- **Exercise text**:

/---

03 May 2024

The Illinois’ Appellate Court recently addressed an uncommon issue, invoking the law of the case doctrine to resolve a claimant’s request for additional benefits under the IWCA.  In Walter Kohut v. Illinois Workers’ Compensation Commission, et. al, the Court investigated the issue of a claimant requesting additional benefits via section 8(a) and 19(h) petitions under the Act. 2024 IL App (1st) 230993WC-U.  

Petitioner alleged injuries to his neck, back, knee, ankle, and shoulder relating to an accident sustained while employed as a restaurant cook. He claimed that he slipped and fell while performing his duties in August 2008. He underwent treatment for his shoulder, and had an Independent Medical Evaluation (IME) in January 2010. In December 2013 he sought treatment for a labral tear. The IME Physician opined that this tear was new and not causally connected to the work injury.  

At arbitration, the arbitrator found that the claimant’s shoulder condition was partially causally related to the work injury, but that the labral tear was not. The arbitrator awarded 40% loss of use of the arm. The Commission affirmed but modified the award to 20.25% loss of use of the “man as a whole.” This was affirmed by the circuit court and the appellate court. Claimant then filed a petition for additional medical treatment to his shoulder in 2018, and an increase in his disability.  

During the initial hearing, the claimant wore a sling on his arm, testifying that his shoulder condition had been progressively worsening and he continued to seek treatment for it.  He testified similarly at his second evidentiary hearing.  

Claimant then took the evidence deposition of his treating physician, along with a vocational expert. The doctor opined that the claimant’s current condition was related to his August 2008 work accident. The vocational expert testified at the petitioner’s social security disability hearing, stating that the claimant would not be able to find work because of his disabilities. The Commission denied both petitions.  

The Appellate Court affirmed the Commission’s decision, noting that the claimant’s petitions were, in fact, barred under the law of the case doctrine because the Commission had already found that petitioner’s labral tear was unrelated to his work accident. Despite petitioner’s arguments that the Commission erred as a matter of law, the Court noted that under the law of the case doctrine, a court’s unreversed decision on an issue that has been litigated and decided settles the question for all subsequent stages of the action. Because the doctor testified that the claimant’s current condition was a result of the labral tear that the Commission had already decided was not a result of the work accident, petitioner’s requests for additional benefits were barred as that finding was the law of the case.  

Despite its relatively seldom invocation, this decision illustrates why it is important for practitioners and claims representatives to be mindful of the law of the case doctrine when considering recently litigated issues. Should a claimant seek to obtain additional benefits, it may be a powerful tool in the defense of the claim.

\---

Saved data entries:
/---

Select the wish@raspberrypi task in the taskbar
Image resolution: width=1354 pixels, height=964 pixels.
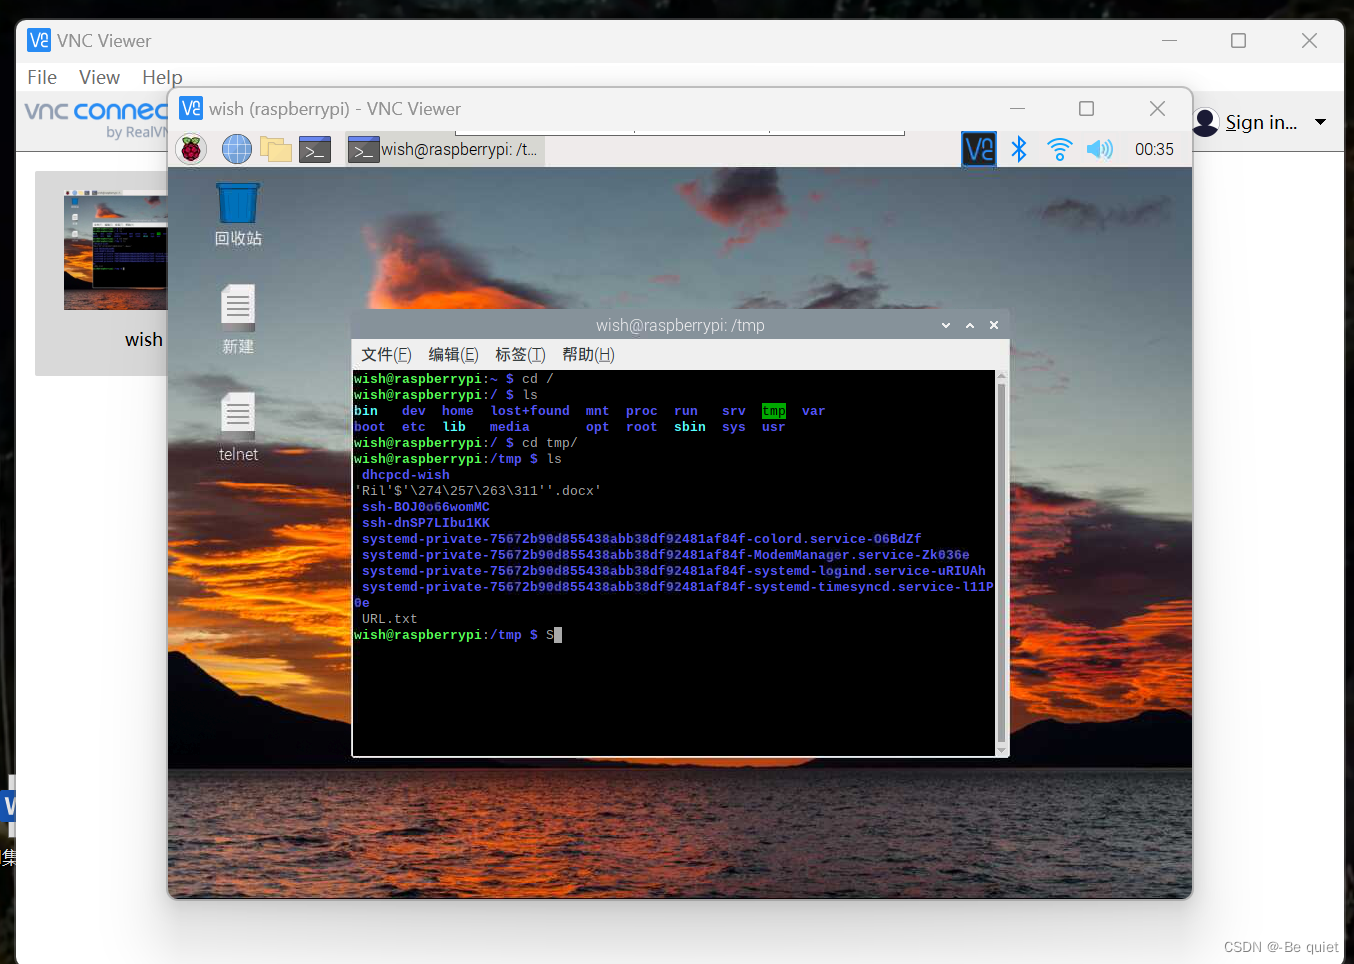pyautogui.click(x=447, y=148)
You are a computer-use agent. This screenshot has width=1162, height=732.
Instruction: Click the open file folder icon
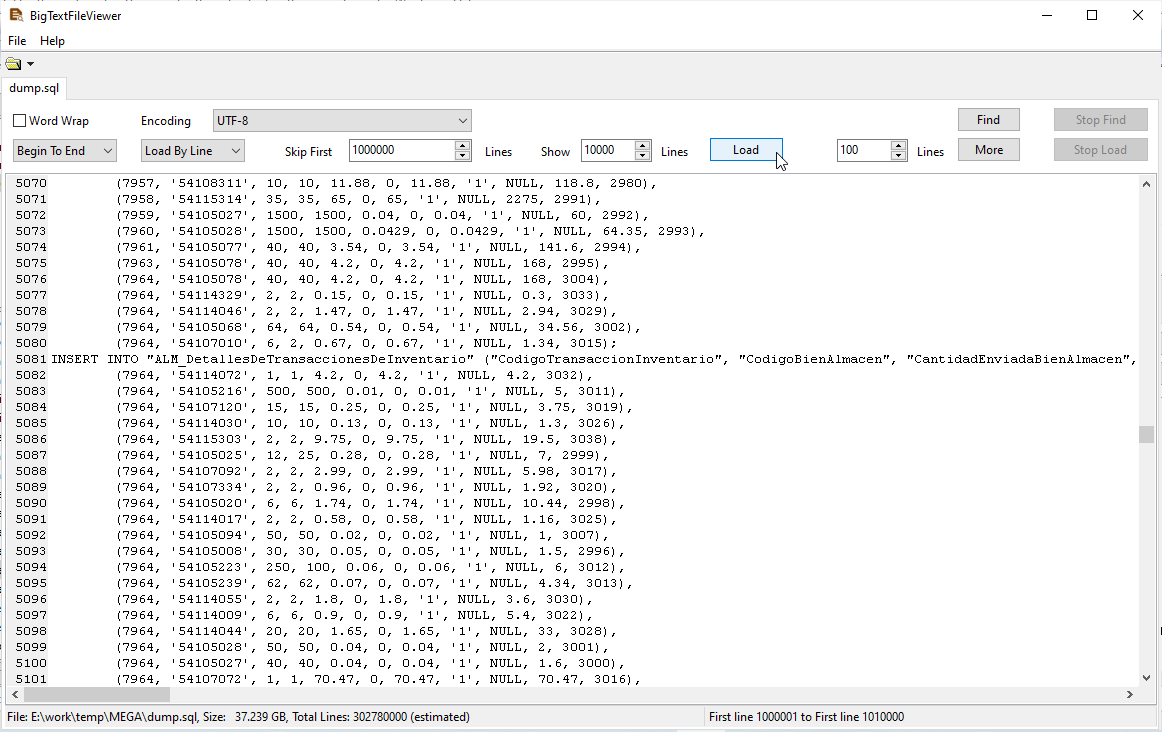click(13, 65)
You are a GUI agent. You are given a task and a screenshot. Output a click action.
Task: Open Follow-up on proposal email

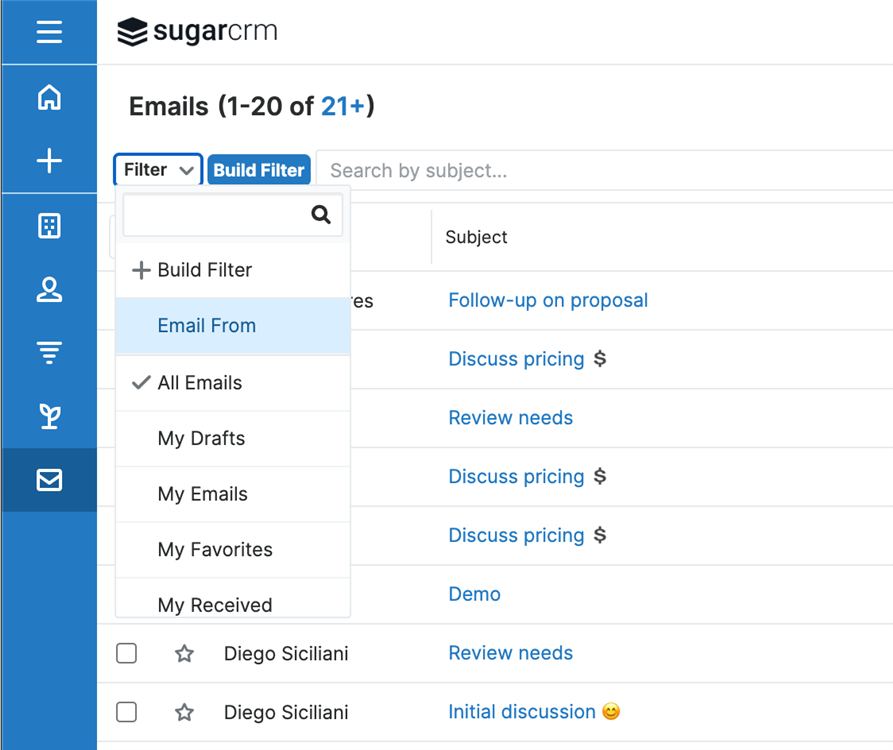click(x=548, y=301)
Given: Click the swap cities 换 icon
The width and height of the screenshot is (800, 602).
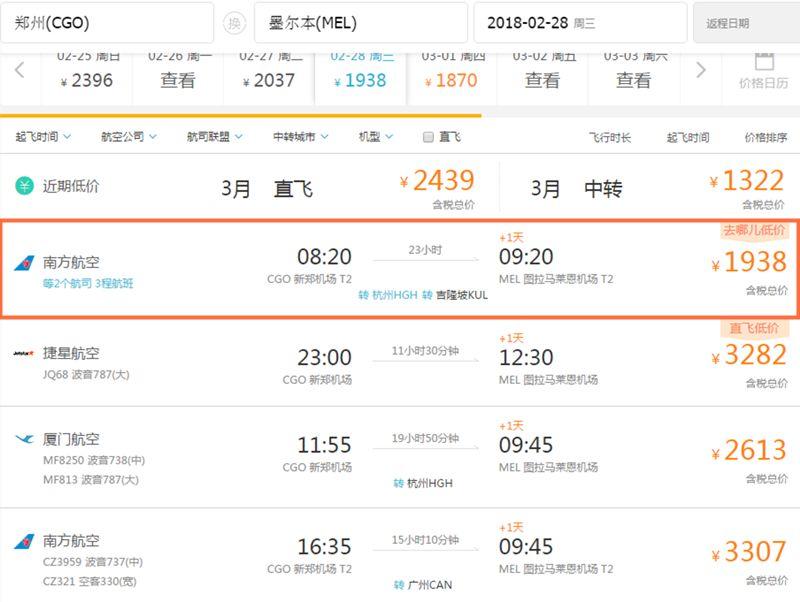Looking at the screenshot, I should point(234,23).
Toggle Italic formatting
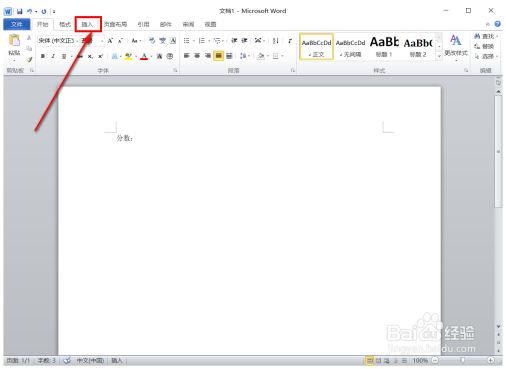Image resolution: width=506 pixels, height=369 pixels. pos(53,56)
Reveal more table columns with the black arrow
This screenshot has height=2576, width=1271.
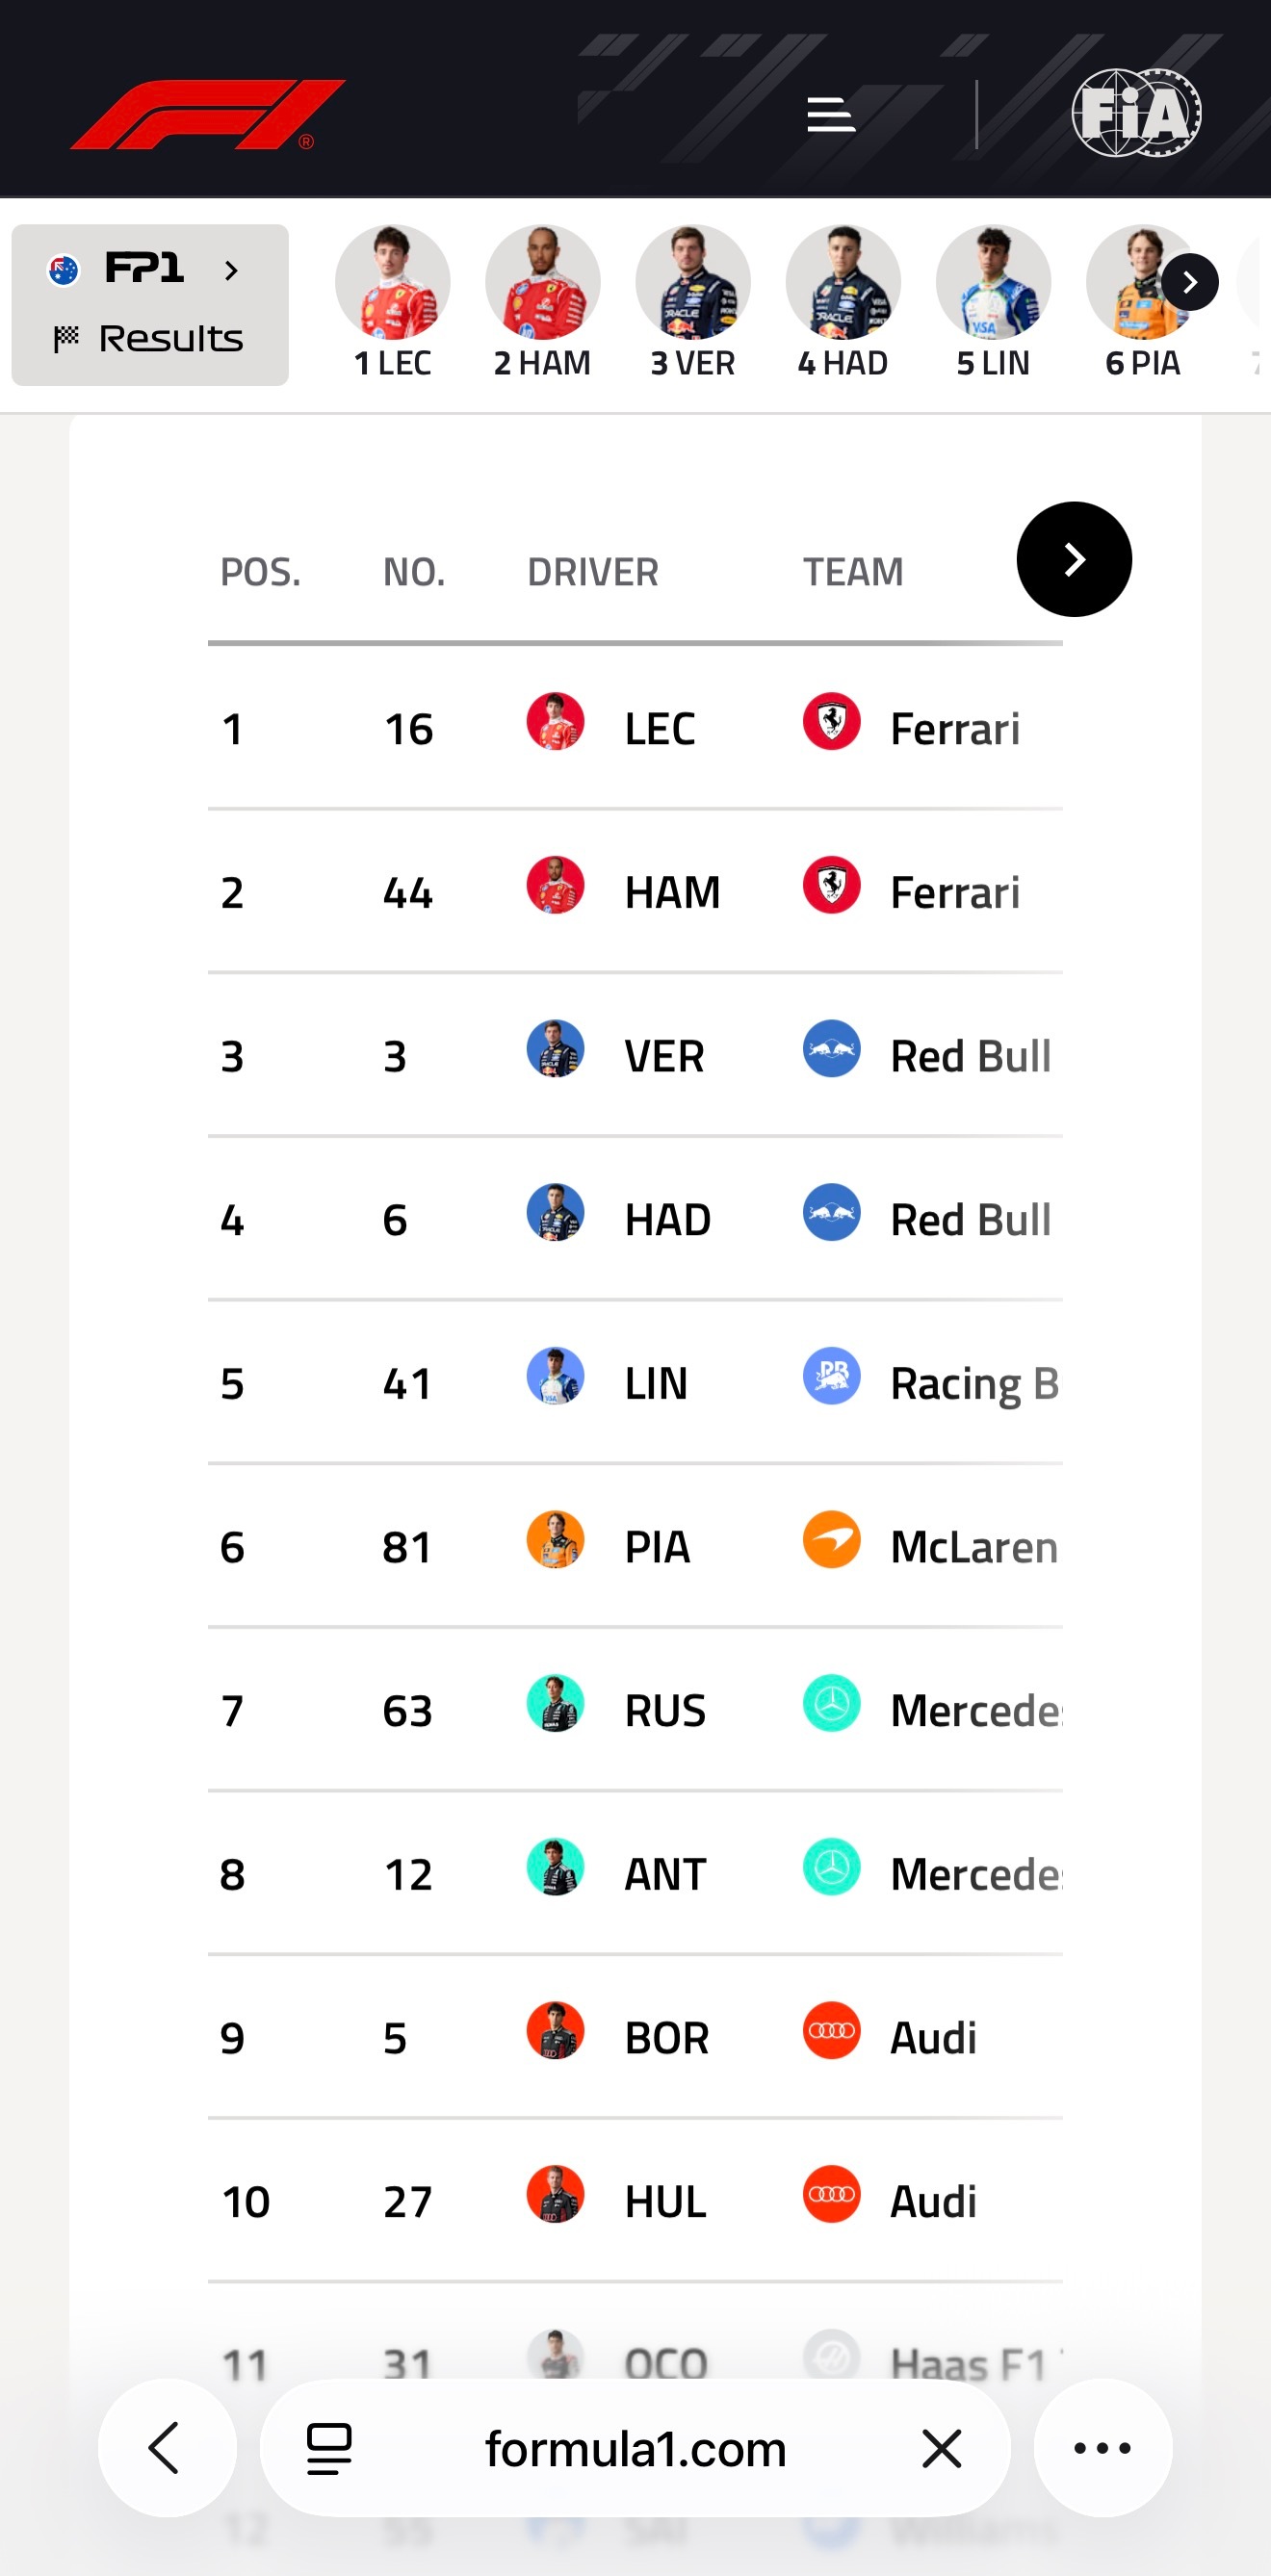(1074, 559)
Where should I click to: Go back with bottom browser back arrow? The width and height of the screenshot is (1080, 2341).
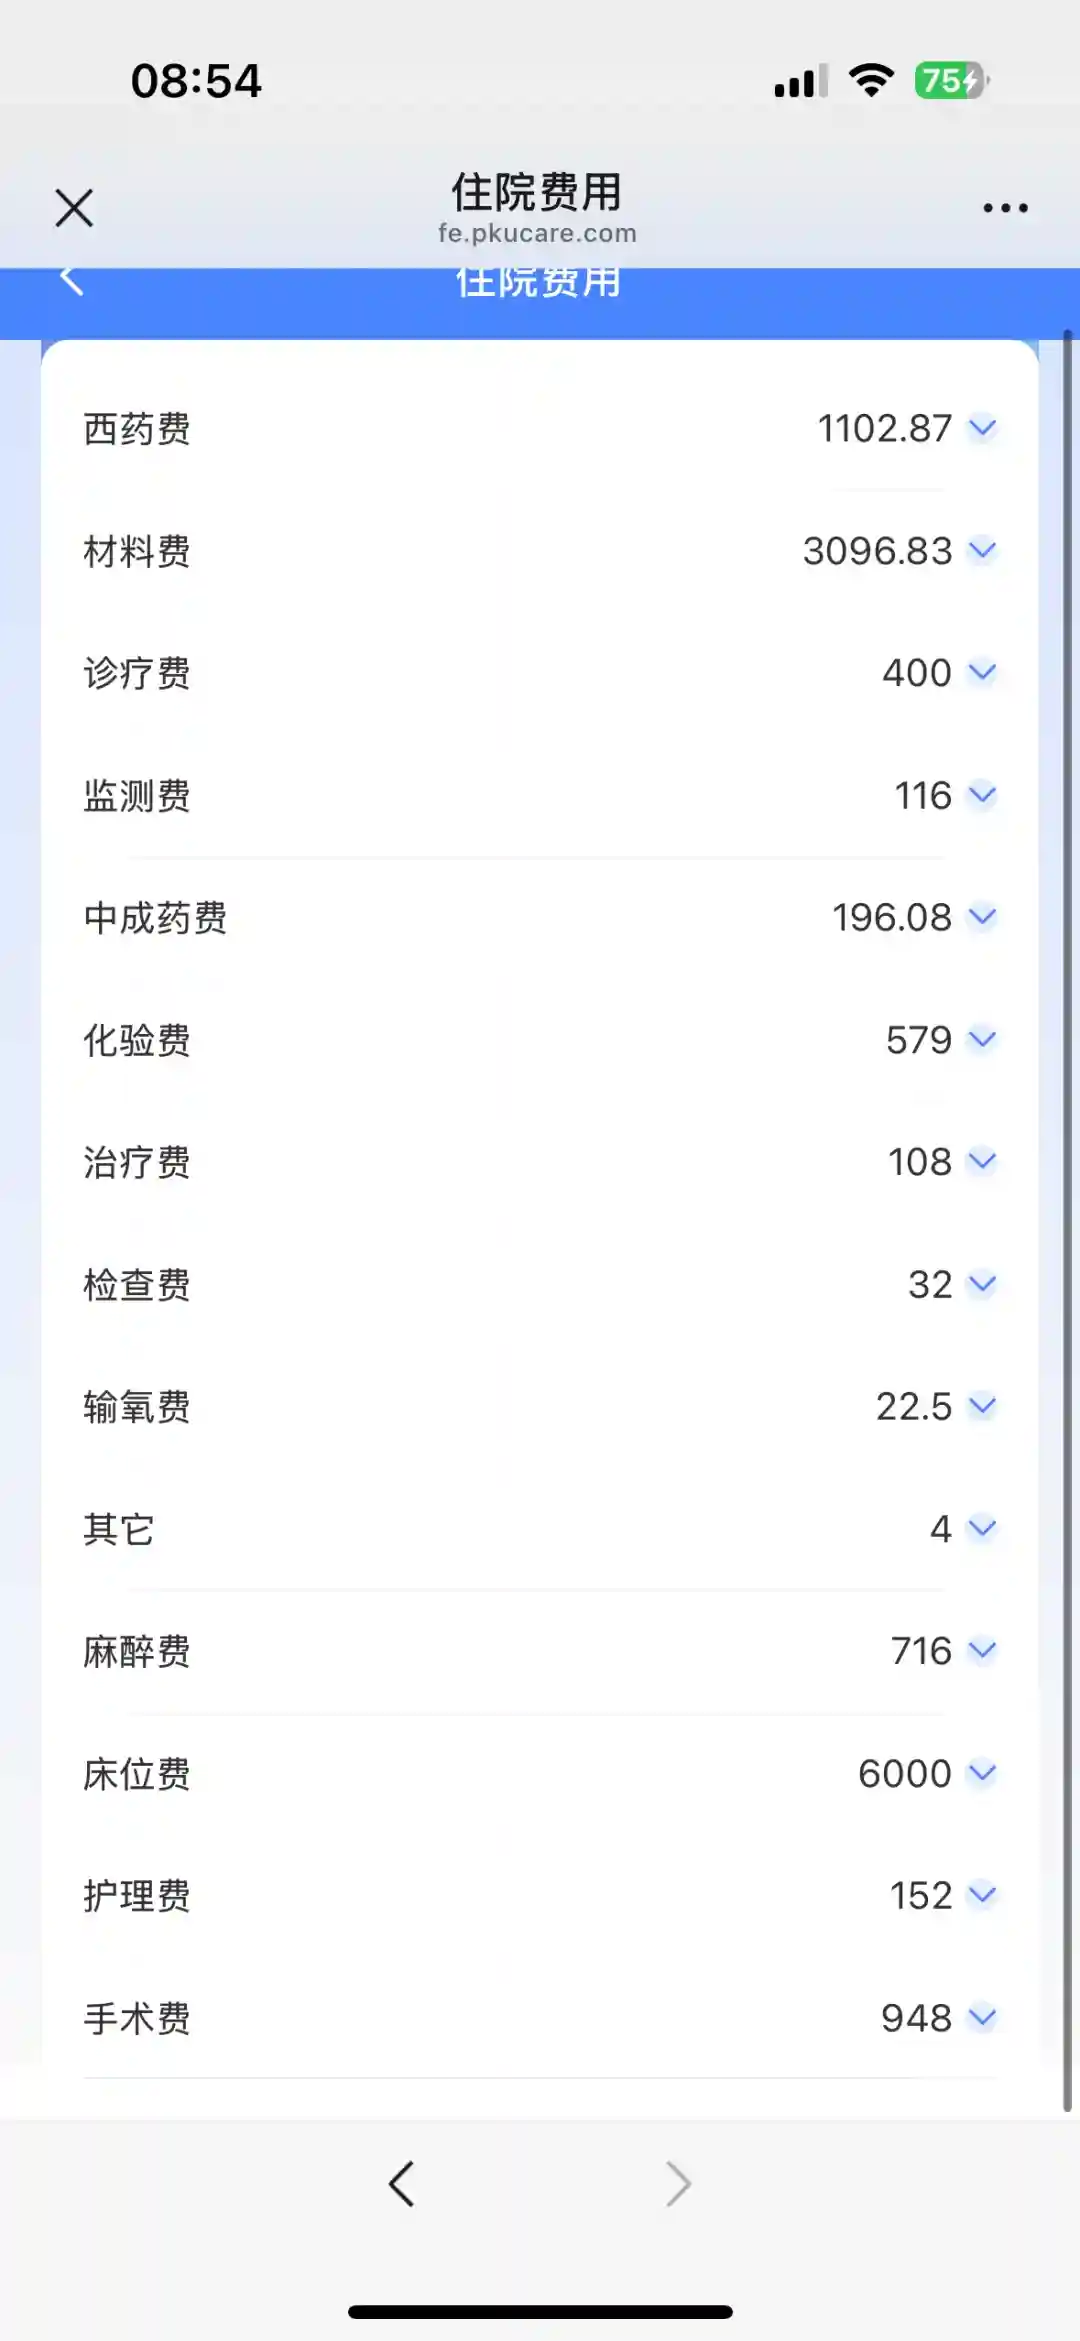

\---

- **Required work**:
- 1) From the article on the law of the case doctrine, write out everything from "At arbitration, the" down to "second evidentiary hearing.".
- 2) Translate this sentence from the article on the law of the case doctrine into Spanish: "The arbitrator awarded 40% loss of use of the arm."
- 3) According to the article on the law of the case doctrine, to what did the Commission modify the arbitrator's award?

- **Task-by-task answers**:
- 1)
At arbitration, the arbitrator found that the claimant’s shoulder condition was partially causally related to the work injury, but that the labral tear was not. The arbitrator awarded 40% loss of use of the arm. The Commission affirmed but modified the award to 20.25% loss of use of the “man as a whole.” This was affirmed by the circuit court and the appellate court. Claimant then filed a petition for additional medical treatment to his shoulder in 2018, and an increase in his disability.  

During the initial hearing, the claimant wore a sling on his arm, testifying that his shoulder condition had been progressively worsening and he continued to seek treatment for it.  He testified similarly at his second evidentiary hearing.

- 2) El árbitro otorgó un 40 % de pérdida de uso del brazo.

- 3) To 20.25% loss of use of the "man as a whole."